─── Task data

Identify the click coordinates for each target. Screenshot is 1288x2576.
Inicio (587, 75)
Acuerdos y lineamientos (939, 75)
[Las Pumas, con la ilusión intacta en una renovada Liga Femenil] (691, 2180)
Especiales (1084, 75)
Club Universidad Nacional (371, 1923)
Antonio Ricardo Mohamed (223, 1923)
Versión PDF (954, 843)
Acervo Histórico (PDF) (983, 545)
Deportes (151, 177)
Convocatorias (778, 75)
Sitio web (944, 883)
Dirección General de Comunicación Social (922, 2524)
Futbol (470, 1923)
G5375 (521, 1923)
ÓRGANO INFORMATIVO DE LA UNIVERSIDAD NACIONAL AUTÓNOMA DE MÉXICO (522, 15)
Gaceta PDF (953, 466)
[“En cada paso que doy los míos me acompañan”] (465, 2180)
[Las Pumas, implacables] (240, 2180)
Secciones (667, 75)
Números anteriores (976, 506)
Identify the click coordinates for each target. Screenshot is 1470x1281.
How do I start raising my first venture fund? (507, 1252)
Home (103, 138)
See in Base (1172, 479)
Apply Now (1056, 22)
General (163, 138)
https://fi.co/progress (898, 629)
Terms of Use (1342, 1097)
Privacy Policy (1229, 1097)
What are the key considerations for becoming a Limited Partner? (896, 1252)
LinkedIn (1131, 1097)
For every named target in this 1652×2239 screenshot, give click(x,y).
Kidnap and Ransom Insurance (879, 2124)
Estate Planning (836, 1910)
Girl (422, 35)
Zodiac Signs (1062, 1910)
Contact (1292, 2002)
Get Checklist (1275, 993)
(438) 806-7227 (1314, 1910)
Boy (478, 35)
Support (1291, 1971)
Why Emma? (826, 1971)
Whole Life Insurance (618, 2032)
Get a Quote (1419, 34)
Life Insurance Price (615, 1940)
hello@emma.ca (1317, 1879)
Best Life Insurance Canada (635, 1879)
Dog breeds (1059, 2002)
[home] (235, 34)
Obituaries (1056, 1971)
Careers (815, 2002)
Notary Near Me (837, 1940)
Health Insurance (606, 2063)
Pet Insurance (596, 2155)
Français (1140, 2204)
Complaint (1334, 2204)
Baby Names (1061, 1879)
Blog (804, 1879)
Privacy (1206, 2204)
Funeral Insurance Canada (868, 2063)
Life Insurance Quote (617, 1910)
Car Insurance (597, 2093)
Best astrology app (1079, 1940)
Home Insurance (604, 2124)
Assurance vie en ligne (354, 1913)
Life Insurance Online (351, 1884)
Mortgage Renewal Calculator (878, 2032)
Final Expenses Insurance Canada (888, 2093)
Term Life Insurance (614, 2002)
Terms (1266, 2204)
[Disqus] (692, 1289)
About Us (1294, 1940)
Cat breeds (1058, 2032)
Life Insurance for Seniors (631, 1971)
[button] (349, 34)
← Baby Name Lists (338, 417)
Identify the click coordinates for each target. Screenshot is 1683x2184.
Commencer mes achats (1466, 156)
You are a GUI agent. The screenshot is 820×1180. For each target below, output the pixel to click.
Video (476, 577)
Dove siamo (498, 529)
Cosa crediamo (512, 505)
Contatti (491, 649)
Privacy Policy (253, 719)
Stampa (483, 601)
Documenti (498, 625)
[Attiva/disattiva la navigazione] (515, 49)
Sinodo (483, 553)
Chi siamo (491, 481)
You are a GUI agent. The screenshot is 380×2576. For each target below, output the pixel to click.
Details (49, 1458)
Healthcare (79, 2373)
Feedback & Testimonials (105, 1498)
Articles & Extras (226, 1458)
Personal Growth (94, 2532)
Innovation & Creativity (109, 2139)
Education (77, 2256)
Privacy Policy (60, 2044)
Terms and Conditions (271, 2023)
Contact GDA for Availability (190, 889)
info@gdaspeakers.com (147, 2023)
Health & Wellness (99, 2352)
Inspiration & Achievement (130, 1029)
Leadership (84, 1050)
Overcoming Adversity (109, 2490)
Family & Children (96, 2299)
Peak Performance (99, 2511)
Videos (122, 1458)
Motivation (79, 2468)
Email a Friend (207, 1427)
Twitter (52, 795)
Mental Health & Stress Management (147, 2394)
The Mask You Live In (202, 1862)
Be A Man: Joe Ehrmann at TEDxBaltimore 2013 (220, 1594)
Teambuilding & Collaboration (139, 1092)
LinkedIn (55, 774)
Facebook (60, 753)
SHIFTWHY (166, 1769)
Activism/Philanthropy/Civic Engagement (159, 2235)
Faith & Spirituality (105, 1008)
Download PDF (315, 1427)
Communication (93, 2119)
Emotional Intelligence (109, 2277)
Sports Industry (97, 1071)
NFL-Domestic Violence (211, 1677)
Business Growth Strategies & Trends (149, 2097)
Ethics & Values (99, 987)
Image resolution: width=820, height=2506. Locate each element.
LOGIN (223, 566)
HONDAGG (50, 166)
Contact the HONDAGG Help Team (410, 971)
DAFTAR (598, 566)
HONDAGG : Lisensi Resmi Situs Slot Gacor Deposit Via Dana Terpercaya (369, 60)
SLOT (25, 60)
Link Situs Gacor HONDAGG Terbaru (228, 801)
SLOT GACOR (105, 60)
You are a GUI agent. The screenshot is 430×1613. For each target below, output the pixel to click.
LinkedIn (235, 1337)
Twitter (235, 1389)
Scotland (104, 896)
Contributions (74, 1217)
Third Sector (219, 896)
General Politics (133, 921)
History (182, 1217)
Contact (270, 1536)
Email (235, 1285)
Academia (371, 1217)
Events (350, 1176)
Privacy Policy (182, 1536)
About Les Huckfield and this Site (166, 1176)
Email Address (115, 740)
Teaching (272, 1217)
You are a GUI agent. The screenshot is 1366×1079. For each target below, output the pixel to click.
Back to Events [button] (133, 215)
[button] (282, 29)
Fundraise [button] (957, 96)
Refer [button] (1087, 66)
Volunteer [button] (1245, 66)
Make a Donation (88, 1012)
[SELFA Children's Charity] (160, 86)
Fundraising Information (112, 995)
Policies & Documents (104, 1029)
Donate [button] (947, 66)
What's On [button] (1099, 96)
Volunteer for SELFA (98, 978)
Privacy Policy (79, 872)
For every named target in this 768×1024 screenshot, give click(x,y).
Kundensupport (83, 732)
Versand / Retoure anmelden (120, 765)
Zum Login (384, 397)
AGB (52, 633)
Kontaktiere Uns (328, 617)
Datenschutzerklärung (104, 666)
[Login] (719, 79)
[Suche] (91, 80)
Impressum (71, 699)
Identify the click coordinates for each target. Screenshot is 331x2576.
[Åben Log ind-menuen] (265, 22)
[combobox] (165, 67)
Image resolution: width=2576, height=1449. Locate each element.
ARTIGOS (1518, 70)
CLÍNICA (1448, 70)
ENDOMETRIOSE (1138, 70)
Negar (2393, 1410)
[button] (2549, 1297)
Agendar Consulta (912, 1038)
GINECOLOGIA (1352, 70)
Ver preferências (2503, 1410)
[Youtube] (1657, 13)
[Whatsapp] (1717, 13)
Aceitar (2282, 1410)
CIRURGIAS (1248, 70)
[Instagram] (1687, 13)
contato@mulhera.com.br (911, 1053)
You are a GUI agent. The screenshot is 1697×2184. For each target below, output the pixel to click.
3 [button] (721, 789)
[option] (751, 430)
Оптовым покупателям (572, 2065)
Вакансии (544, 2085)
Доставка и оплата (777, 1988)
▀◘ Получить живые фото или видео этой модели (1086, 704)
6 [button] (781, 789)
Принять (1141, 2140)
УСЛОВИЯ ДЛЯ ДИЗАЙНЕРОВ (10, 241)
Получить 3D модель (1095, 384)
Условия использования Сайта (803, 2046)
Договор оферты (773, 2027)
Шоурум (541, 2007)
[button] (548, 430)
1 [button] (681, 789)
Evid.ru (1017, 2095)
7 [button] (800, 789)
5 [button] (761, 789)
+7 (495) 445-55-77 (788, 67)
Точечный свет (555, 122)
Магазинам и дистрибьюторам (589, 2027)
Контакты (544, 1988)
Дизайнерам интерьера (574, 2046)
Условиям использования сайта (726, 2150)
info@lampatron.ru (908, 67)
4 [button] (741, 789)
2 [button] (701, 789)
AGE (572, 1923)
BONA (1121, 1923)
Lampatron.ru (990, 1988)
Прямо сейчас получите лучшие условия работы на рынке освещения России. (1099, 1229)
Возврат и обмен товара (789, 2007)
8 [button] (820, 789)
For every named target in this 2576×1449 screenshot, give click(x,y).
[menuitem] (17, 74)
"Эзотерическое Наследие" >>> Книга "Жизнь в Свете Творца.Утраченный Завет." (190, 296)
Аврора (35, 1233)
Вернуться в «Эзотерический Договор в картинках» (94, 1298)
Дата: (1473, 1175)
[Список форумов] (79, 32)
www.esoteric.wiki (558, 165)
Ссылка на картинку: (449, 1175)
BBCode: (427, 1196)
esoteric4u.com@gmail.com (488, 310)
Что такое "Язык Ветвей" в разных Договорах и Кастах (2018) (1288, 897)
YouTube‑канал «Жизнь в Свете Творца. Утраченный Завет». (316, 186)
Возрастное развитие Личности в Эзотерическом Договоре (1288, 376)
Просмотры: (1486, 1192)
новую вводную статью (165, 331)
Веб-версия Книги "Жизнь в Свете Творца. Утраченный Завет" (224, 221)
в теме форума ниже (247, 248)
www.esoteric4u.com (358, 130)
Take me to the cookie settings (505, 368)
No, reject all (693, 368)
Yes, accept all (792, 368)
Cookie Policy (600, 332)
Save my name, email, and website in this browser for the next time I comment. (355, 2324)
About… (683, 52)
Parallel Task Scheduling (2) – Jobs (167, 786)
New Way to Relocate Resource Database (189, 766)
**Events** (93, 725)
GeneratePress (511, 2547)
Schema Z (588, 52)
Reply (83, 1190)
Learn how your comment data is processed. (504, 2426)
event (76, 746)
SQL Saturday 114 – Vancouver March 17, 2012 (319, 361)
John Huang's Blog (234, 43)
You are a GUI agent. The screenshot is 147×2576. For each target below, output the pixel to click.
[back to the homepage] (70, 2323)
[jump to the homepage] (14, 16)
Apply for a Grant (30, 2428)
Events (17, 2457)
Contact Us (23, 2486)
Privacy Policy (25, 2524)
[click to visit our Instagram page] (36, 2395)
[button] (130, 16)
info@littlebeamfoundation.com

──────

### Problem statement
All that is wanted is the stretch of lines above from the one containing "Kidnap and Ransom Insurance (879, 2124)" through the one containing "Pet Insurance (596, 2155)", duplicated exactly.

### Problem solution
Kidnap and Ransom Insurance (879, 2124)
Estate Planning (836, 1910)
Girl (422, 35)
Zodiac Signs (1062, 1910)
Contact (1292, 2002)
Get Checklist (1275, 993)
(438) 806-7227 (1314, 1910)
Boy (478, 35)
Support (1291, 1971)
Why Emma? (826, 1971)
Whole Life Insurance (618, 2032)
Get a Quote (1419, 34)
Life Insurance Price (615, 1940)
hello@emma.ca (1317, 1879)
Best Life Insurance Canada (635, 1879)
Dog breeds (1059, 2002)
[home] (235, 34)
Obituaries (1056, 1971)
Careers (815, 2002)
Notary Near Me (837, 1940)
Health Insurance (606, 2063)
Pet Insurance (596, 2155)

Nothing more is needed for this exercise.